There were no restrictions on the use of electronic equipment. You could walk through all gates with your Sony Walkman cassette player strung around your neck in public gaze and sit relaxed with your favourite music. Almost everyone did it those days. The co-founder of Sony Corporation Masaru Ibuka is said to have specially designed the Walkman for his pastime inside an aircraft.


You could sit in your seat and read any of the newspapers and magazines you picked up in the airport free of charge or pick the same up inside an aircraft if you forgot to do it at the airport. The cabin crew always served sweets and gum for you to nibble or chew to relieve the air pressure inside your ears during pressurizing the aircraft. You may also smoke at the designated area in the cabin. If you have nothing better to do during a flight , you could walk into the flight deck for a quick chat with the pilots and relieve their boredom as well as your own by learning a bit more about how they fly the craft.


Airline food was a highly looked forward- to delight those days. Refreshments and meals were a sumptuous fare. Service always included a full complement of all the essential cutlery, crockery, and tableware, not plastic imitations.




When I sit in a cramped economy class seat these days, I cannot forget those nostalgic memories of the past when economy seats were as good as or even better than the business class seats of today. The comfort and luxury of those days are now probably available in the business and first-class sections today.
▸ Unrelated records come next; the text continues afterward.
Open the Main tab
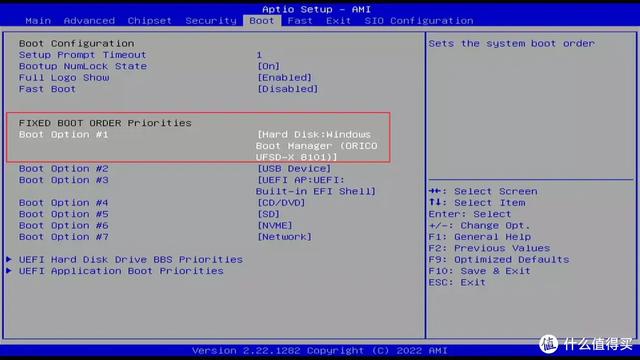The height and width of the screenshot is (360, 640). [x=38, y=20]
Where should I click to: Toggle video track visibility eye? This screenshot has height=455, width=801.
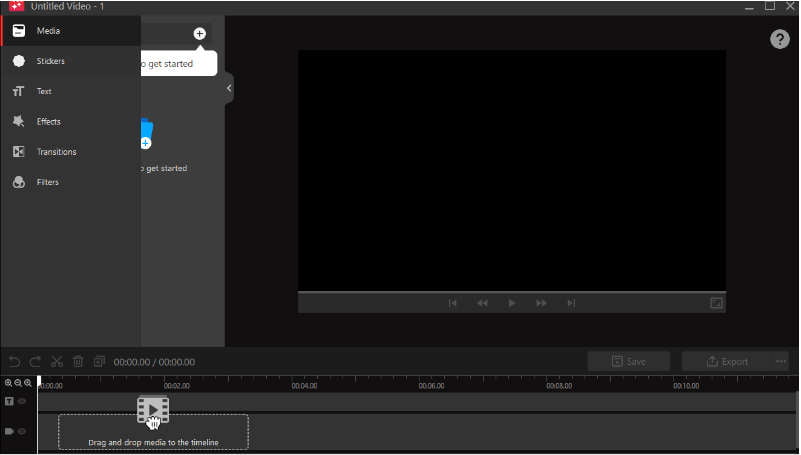point(22,431)
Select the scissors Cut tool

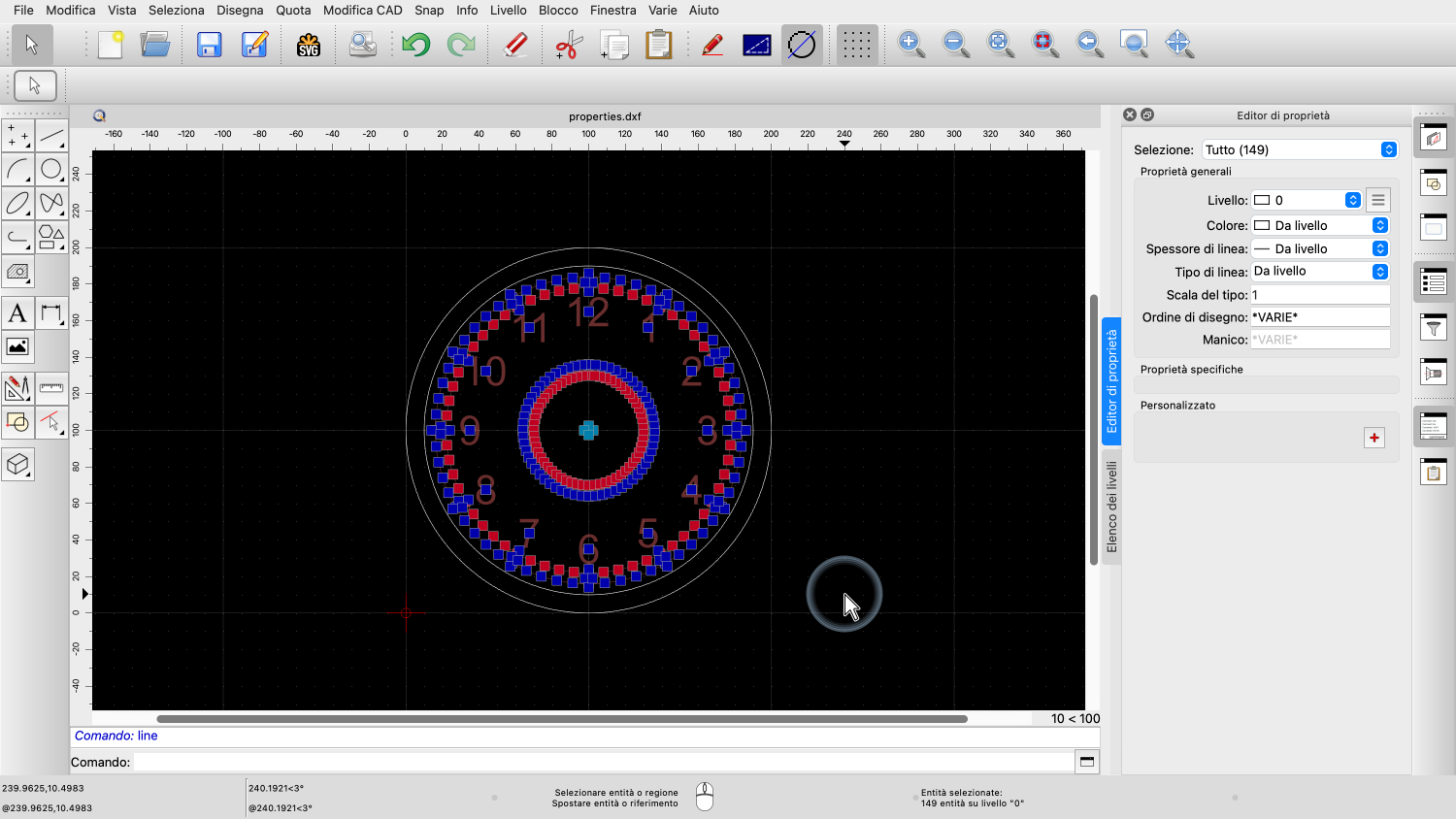(569, 45)
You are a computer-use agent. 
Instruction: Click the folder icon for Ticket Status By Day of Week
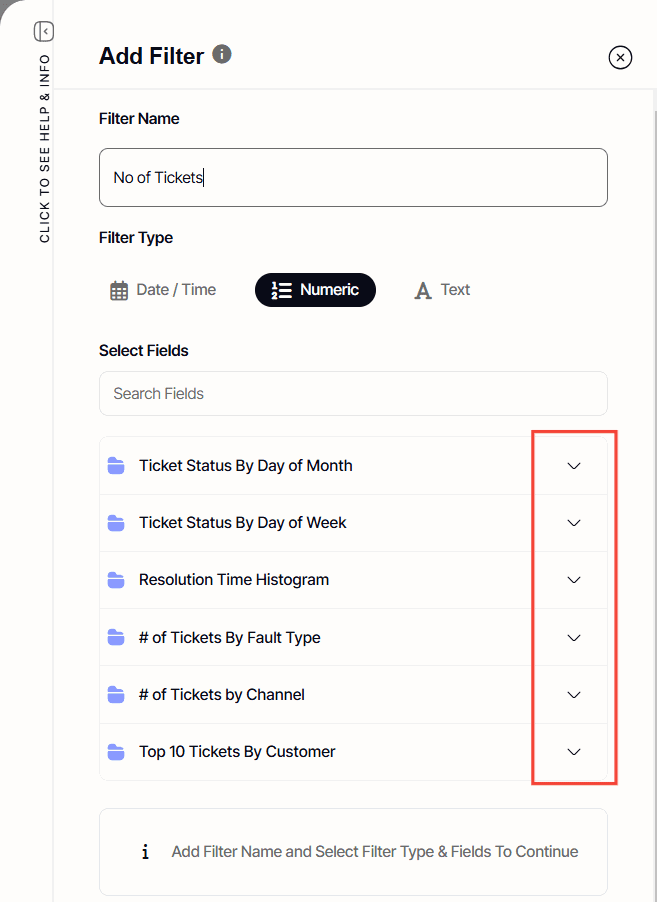[116, 523]
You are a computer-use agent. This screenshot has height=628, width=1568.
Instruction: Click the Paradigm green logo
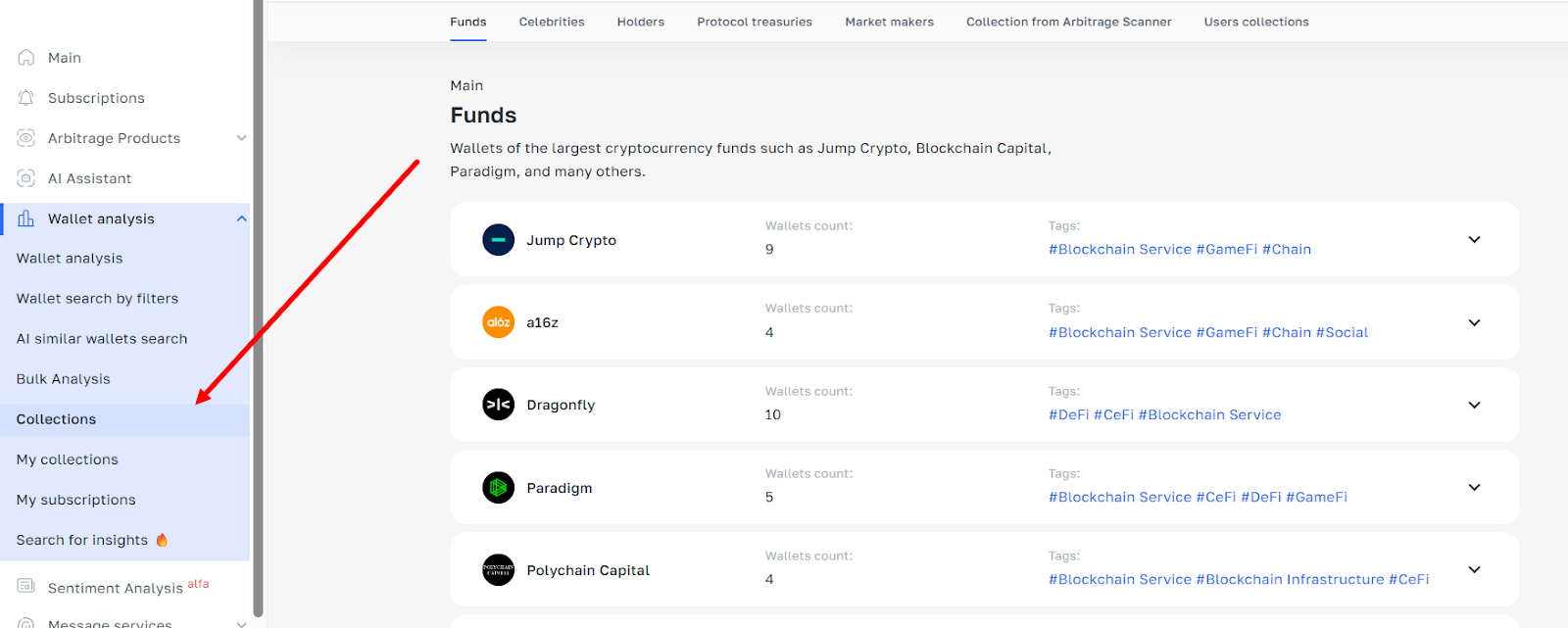click(498, 487)
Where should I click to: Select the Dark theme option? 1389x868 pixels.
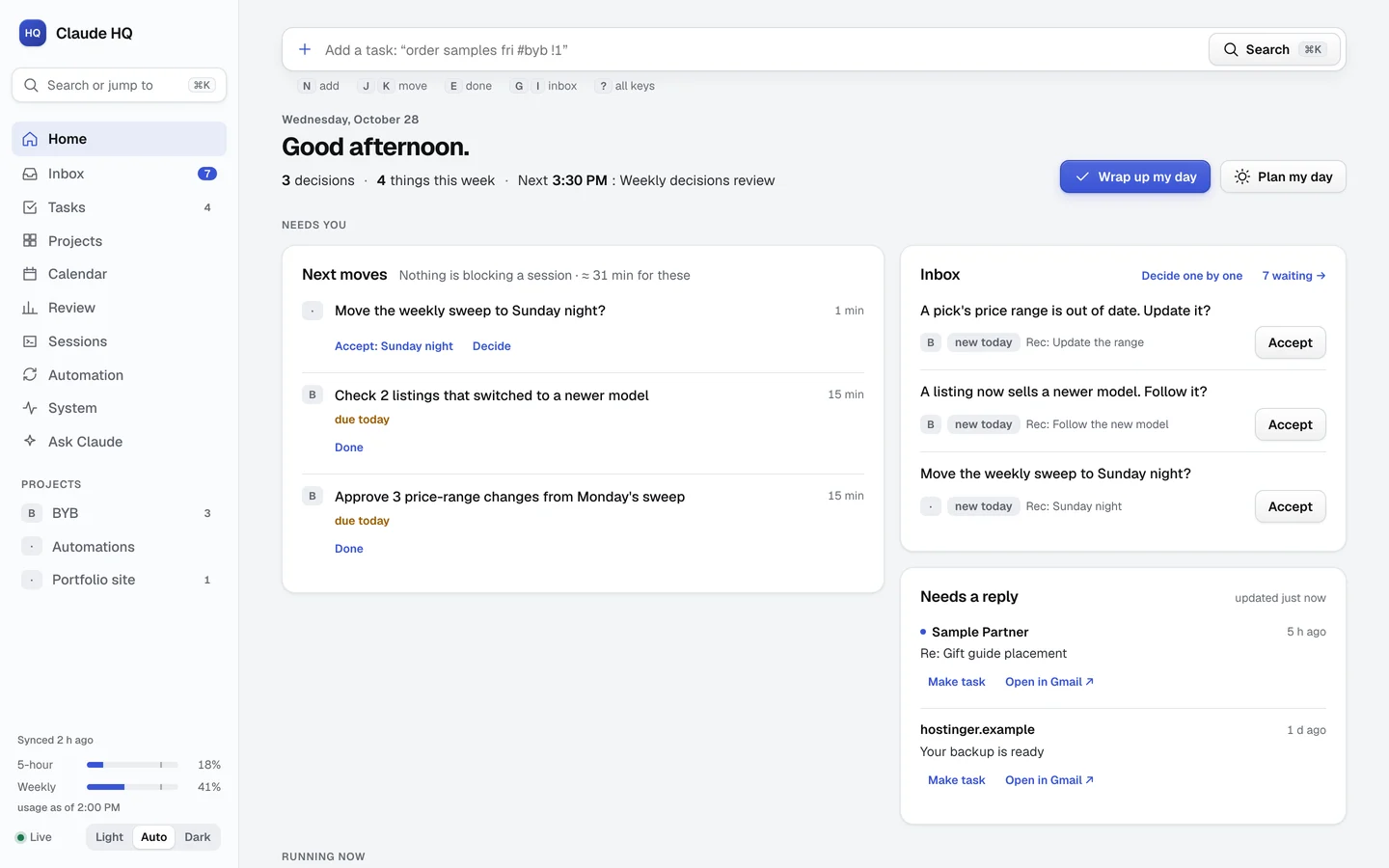click(198, 837)
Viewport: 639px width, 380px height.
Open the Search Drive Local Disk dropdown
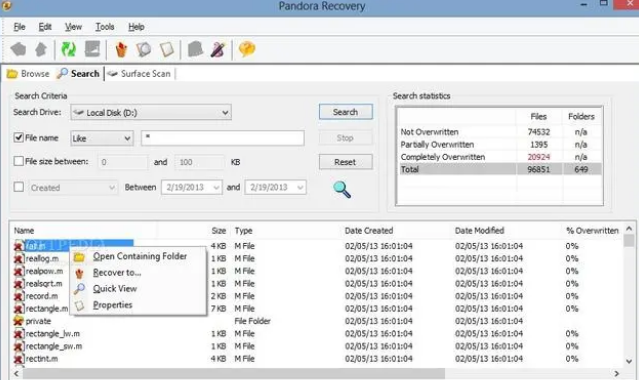(x=151, y=113)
What probably is not available may be the financial resources to the average citizen like me.


Airlines, with a skewed sense of promoting their services, started cutting costs at the cost of comfort. They offer minimum discomfort to passengers at a maximum discount. If you don’t fit into the standard seats provided, you alone are responsible or irresponsible for your outgrowth. You alone are also responsible for not making or saving enough money to raise your living standards and travel in comfort at a higher class instead of blaming the airlines for poor service.


It shows how the world developed with a twisted sense of progress. Instead of raising the standard of the lifestyle of the people, the service became substandard to cater to the have -less individuals.


As I wrote above, times have changed, and the world has changed. These are alien to me and the days of yore . I have outlived my time and so be it.